The scariest experience of Luca Ingrassia's young life was probably in February, when he nearly died aboard an American Airlines flight.
The second scariest experience?
I'm betting it was this week, when the 10-year-old flew to Washington D.C. to testify before Congress and talk with senators and representatives. It's all in an effort to change the law to require airlines to carry epinephrine auto injectors, often known as EpiPens, and make it less likely anyone else will go through what he went through as a passenger.
You might recall this story. Ingrassia was on a flight back to the U.S. from Aruba with his mom and three siblings, when he ate a single cashew and quickly went into anaphylactic shock.
A physician's assistant came to his aid, and since there were no EpiPens in the airplane's medical kit, flight attendants had to ask over the P.A. for any other passengers who might have brought one aboard and be wiling to volunteer it.
Fortunately, two passengers came forward, and Ingrassia was treated. Without them, his condition might have been fatal, according to the PA who treated him.
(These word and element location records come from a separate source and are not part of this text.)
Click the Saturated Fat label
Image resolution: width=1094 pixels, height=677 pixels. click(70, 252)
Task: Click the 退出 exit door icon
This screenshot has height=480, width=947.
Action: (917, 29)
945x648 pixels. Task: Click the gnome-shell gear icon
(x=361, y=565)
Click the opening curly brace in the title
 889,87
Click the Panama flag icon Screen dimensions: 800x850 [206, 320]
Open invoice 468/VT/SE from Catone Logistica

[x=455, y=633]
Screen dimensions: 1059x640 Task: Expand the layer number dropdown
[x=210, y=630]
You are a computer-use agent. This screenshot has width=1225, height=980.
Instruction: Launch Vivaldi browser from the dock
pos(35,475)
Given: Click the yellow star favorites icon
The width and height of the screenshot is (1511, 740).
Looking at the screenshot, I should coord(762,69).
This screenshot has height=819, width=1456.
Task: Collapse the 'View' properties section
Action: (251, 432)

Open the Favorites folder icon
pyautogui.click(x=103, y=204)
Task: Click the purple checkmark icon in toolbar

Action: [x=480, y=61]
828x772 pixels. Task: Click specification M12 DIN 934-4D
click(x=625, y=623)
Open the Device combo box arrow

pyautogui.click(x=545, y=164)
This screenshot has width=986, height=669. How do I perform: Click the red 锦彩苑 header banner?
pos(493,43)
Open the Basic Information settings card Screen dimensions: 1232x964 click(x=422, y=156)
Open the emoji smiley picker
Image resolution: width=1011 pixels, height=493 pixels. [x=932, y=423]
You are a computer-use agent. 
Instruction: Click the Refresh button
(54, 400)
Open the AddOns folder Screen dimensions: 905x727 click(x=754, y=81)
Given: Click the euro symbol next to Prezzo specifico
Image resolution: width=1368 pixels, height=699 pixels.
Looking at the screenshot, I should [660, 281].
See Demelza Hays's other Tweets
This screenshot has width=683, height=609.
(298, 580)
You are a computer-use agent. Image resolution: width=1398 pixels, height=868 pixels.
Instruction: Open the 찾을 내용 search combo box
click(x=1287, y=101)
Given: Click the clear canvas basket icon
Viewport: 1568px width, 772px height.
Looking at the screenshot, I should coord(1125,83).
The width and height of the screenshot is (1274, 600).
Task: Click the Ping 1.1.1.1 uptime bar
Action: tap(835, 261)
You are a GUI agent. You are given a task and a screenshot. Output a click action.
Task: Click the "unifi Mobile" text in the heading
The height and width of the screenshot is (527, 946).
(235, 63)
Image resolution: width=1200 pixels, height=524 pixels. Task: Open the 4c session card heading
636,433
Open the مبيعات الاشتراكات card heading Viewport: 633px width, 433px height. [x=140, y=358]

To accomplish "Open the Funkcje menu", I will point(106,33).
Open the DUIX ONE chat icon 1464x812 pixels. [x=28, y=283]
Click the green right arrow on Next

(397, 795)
Luca's mom, Francine Ingrassia, said she'd been shocked to learn that while airlines carry Epinephrine, federal law didn't require them to carry EpiPens. She started a petition to change the law, which garnered more than 100,000 signatures.
Its success brought them to the attention of an advocacy group called Allergy and Asthma Network, which invited them to Washington to speak about their experience to lawmakers and staff.
By all accounts, Luca's performance on the Hill--he wrote a speech and delivered it seven times during the course of the one-day outreach event, in one-on-one meetings with several senators and members of congress, and at a pair of events with between 100 and 150 people in the audience--became the main draw.
"I would definitely not be here if there were no Epipens on board," Luca said in the speech. "If a 10-year-old knows the risks, all airlines should."
The president and CEO of Allergy and Asthma Network, Tonya Winders, told me her organization believes they could be close to getting a change in the law to require airlines to carry Epipens in their onboard medical kits.
Their strategy has been to include the rule within the reauthorization for the Federal Aviation Administration. Winders said she'd hopeful it will happen this summer.
"Nobody is opposing it, and we are extremely optimistic," she said, adding that one of the cosponsors of the bill told her that "in a time when very things are getting through Congress, we think this is going to happen."
Luca Ingrassia, a fourth grader at Stratford School in Garden City, N.Y., said the whole experience of going to Washington and sharing his story was "amazing," Luca told me, adding: "I think they agree with us [be]cause they want everyone to feel safe. I think they will make it a law."
It's important to point out that the issue isn't particular to American Airlines, his mother said, and pointed out that the flight crew did a great job given that their airplane didn't have the equipment the needed.
Although, when I asked what airline they flew to Washington from New York this week, she laughed.
"Actually, we took Delta," she said. "They didn't serve any nuts at all."